The short story, Love Medicine by Louise Erdrich, and the two poems “l(a” by E.E. Cummings, and “This is Just to Say” by William Carlos Williams, all involve two common themes of loneliness and temptation. The short story is based on love gone wrong, where a love medicine is made, which eventually leads to being alone. The poem “l(a” is about loneliness, as that is the main theme of the poem. The poem “This is Just to Say” is about a person who gives in to temptation and asks for forgiveness when they have done something wrong relying on a strong relationship for the person to be able to forgive them.
The short story is all about love and how when it goes wrong, can lead to loneliness. The Grandma of the narrator feels her husband is losing it and starting to lose interest in her and gain it in a new love affair. She is right, and asks upon her grandson to create a love medicine to regain the love that had once been there. She was tempted to do this because she knew her grandson has a special ability. The grandson creates his love medicine by getting two turkey hearts and having the grandmother eat one, and the grandfather eat one. This eventually leads to the grandfather’s death, and the grandmother being alone. The grandfather comes back as a ghost a couple of times but ultimately the grandmother is alone. The grandmother’s temptation to give create a love potion to try to become more connected with her husband again, leaves her alone and much more separated from her husband as he is now dead.

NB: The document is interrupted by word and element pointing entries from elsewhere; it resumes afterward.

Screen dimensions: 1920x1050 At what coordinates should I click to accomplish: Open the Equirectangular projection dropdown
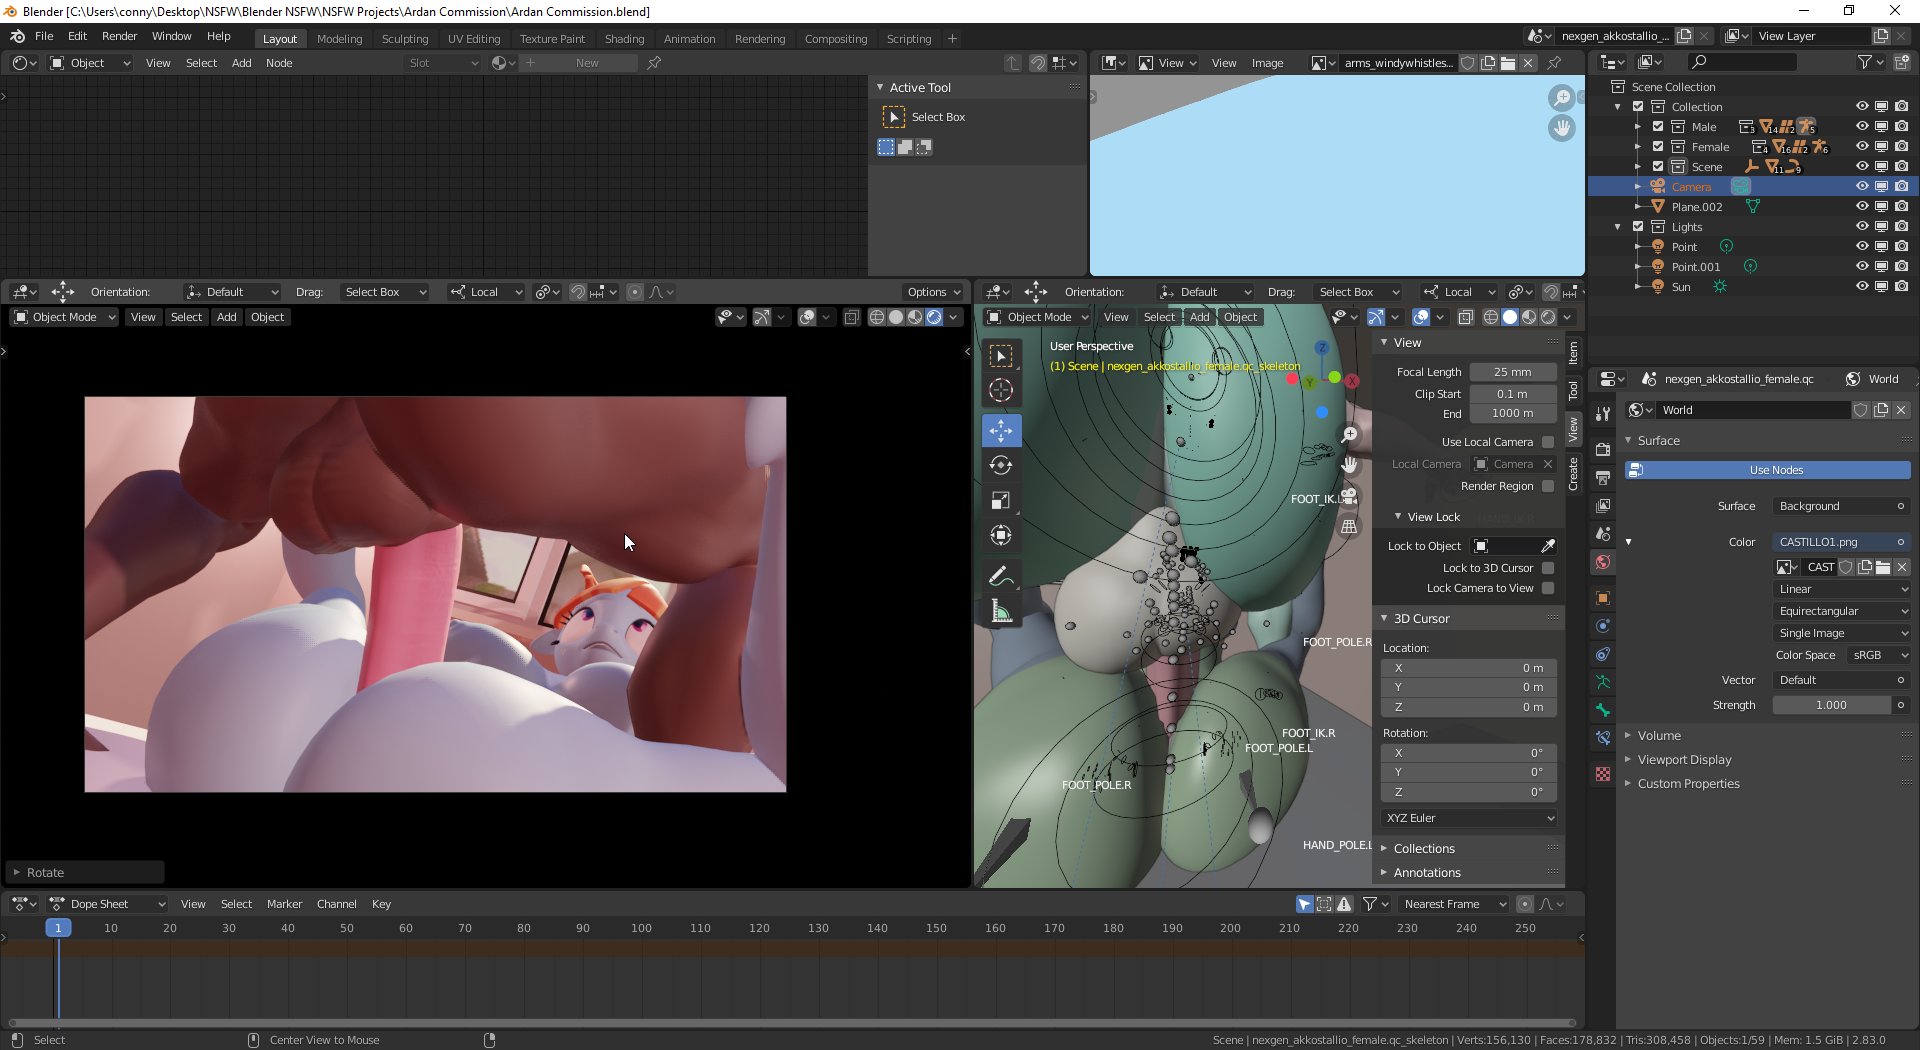pyautogui.click(x=1842, y=611)
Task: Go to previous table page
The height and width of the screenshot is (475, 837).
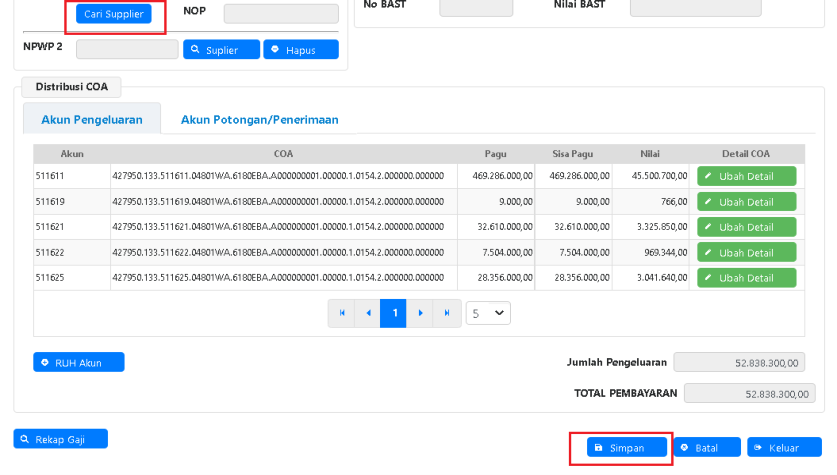Action: [x=368, y=313]
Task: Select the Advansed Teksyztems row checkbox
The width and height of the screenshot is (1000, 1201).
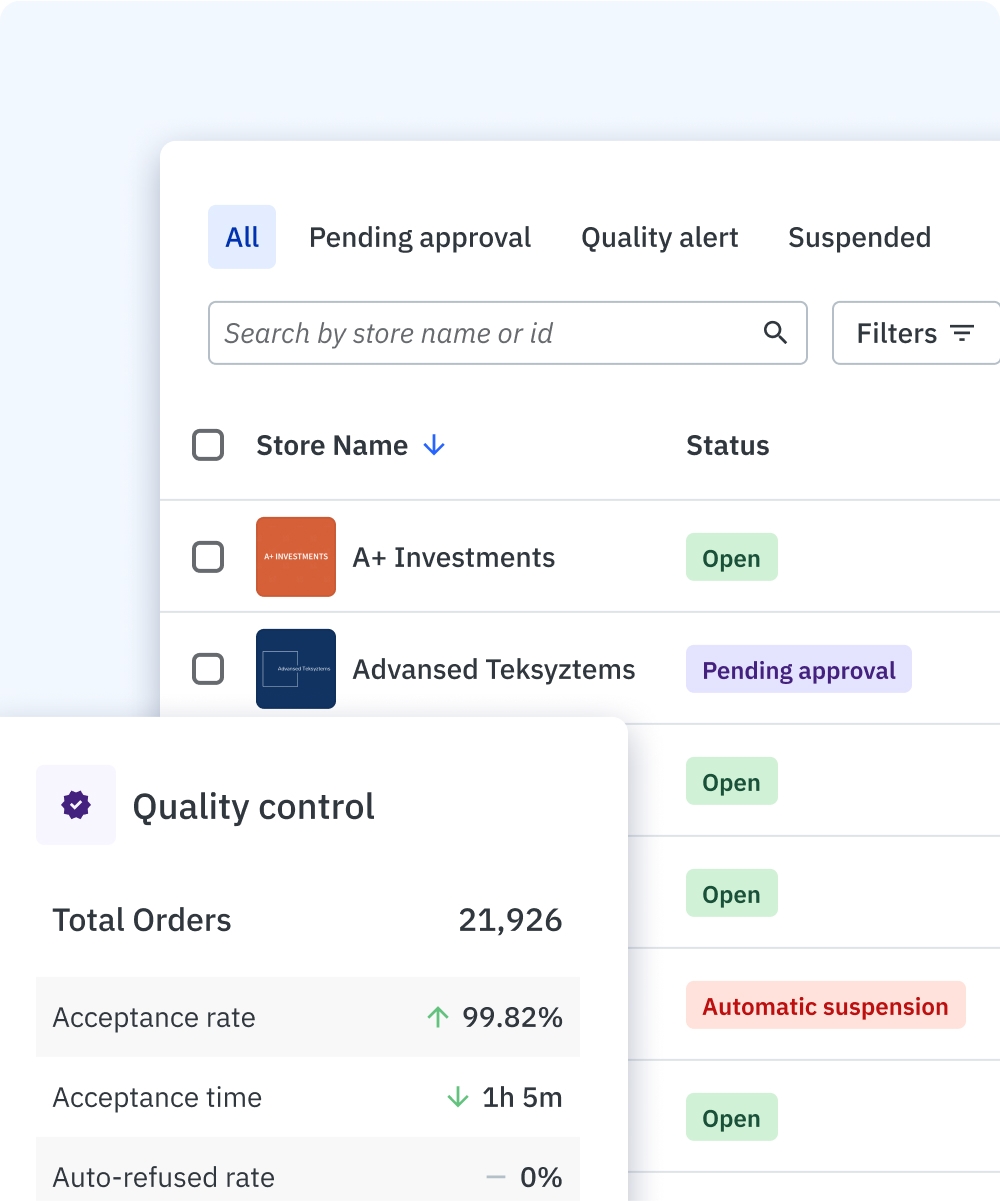Action: click(208, 669)
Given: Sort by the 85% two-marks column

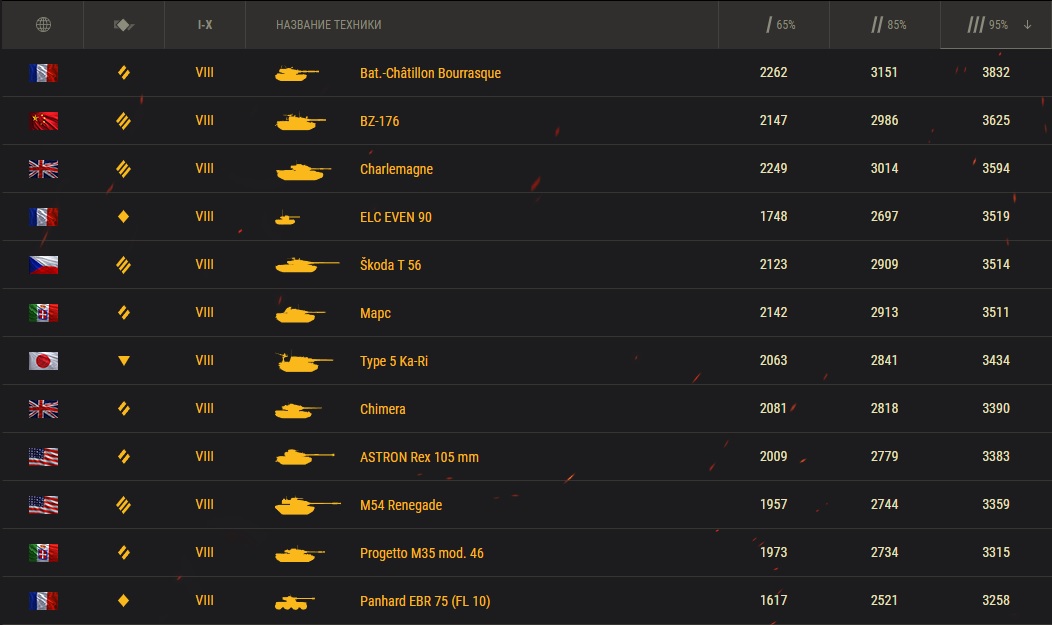Looking at the screenshot, I should (x=884, y=24).
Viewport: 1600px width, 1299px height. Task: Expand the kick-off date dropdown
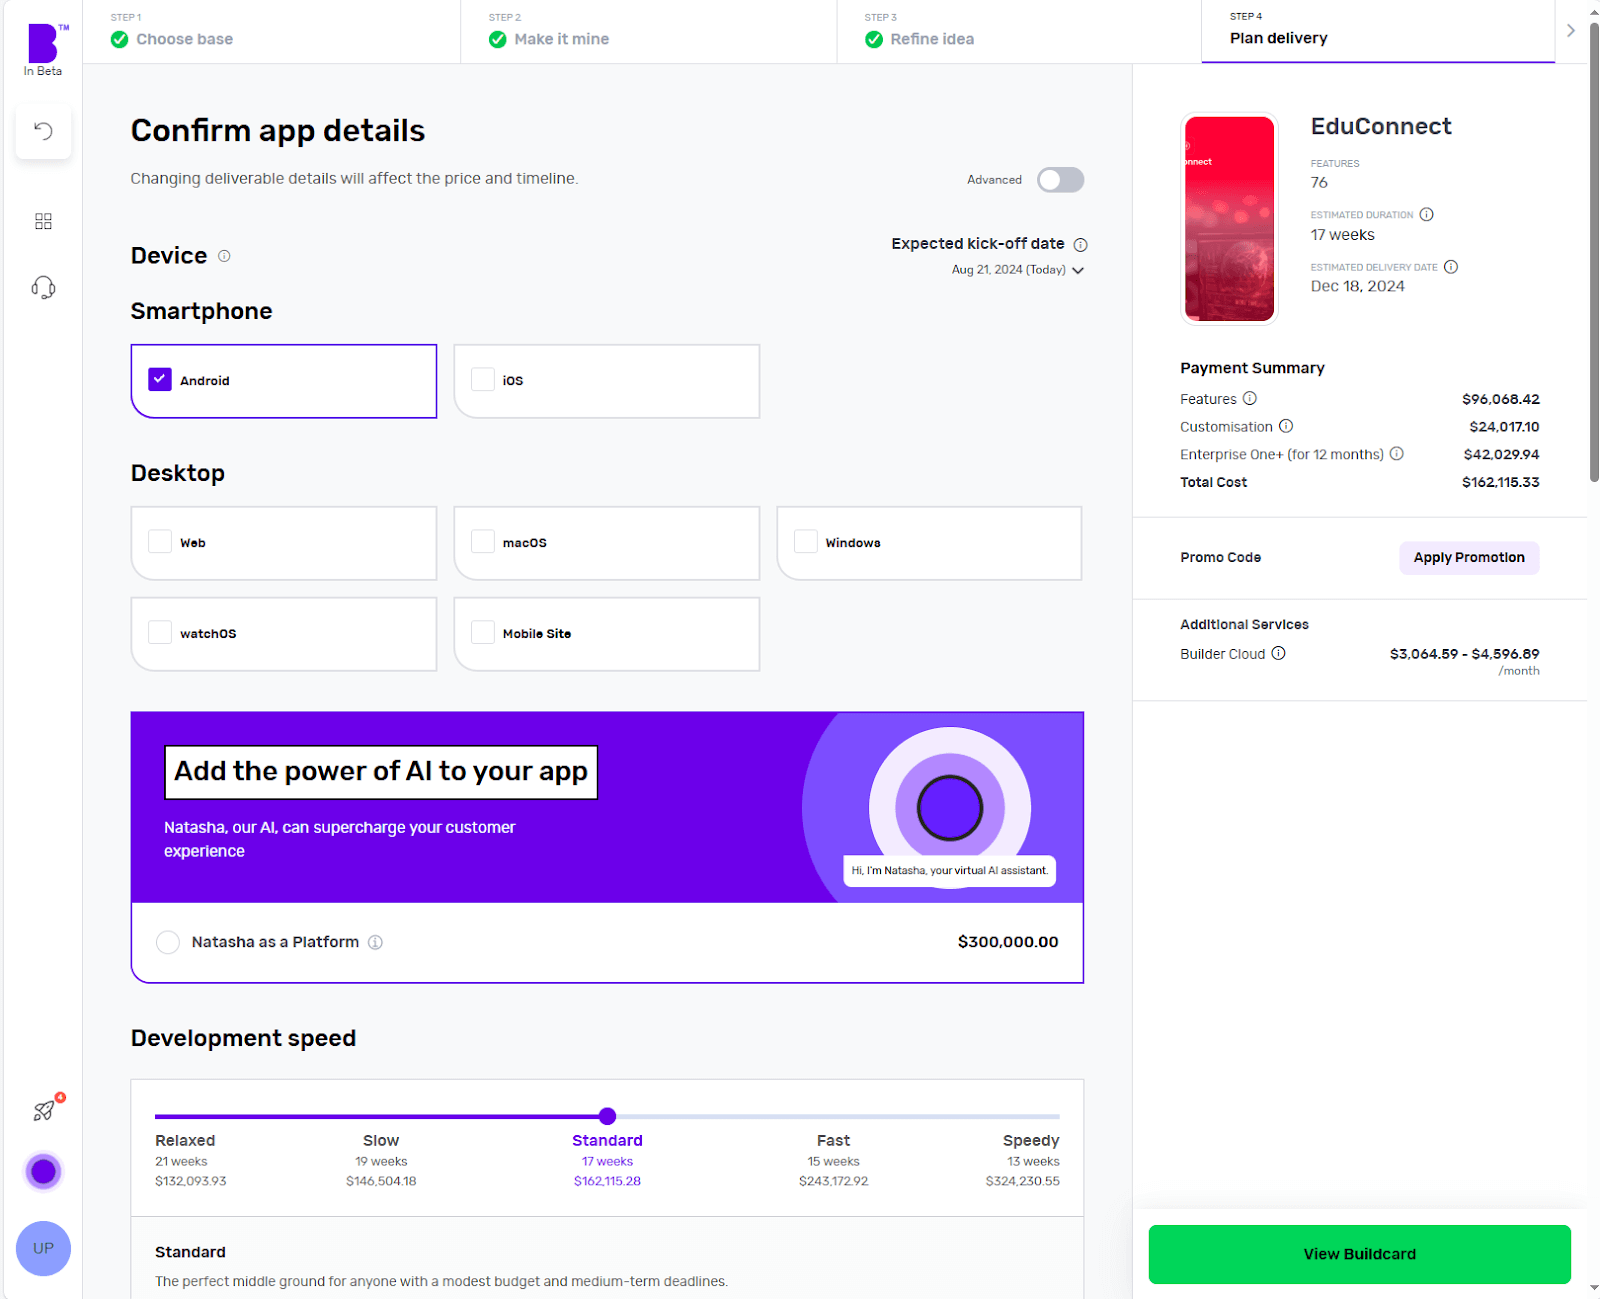pos(1078,270)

The poem “l(a” is very different from most poems. The poem reads as “l (a leaf falls) loneliness”. With line breaks it is hard to see what the poem says but helps create more meaning. The poem says “a leaf falls” in parenthesis and the next line, the seventh line, says just “one” as part of the word loneliness, but also emphasizing just “one” leaf falls, that one leaf is alone. This poem is emphasizing as one leaf falls, it is alone. This can be applied to people. As one person slips through the cracks and starts to fall, they are like the leaf, alone.
The third work, “This is Just to Say” is about temptation. The speaker of the poem admits stealing plums from the ice box. The speaker seems to have really enjoys them and apologizes to their owner for having taken them. If someone were to take plums, or any food, I would assumer they have a good relationship with that person. It reminds me of first going to school, in the dorm room. When we first moved in, people did not just take other peoples food, but as we got to know each other, people started to more and more. If someone was hungry, they would often give in to temptation and take a bit of someone else’s food. This makes the reader think that their must be some relationship between the speaker and the owner of the plums, and by giving in to this temptation, perhaps their relationship will change.
In conclusion, these three works involve temptation, and loneliness. As seen in the short story, temptation can lead to loneliness. Perhaps in the third work discussed temptation for plums could represent temptation for other things of friends or family and lead to loneliness. In the second work discussed, loneliness is an idea of being just one and alone, as temptation in the first story led to.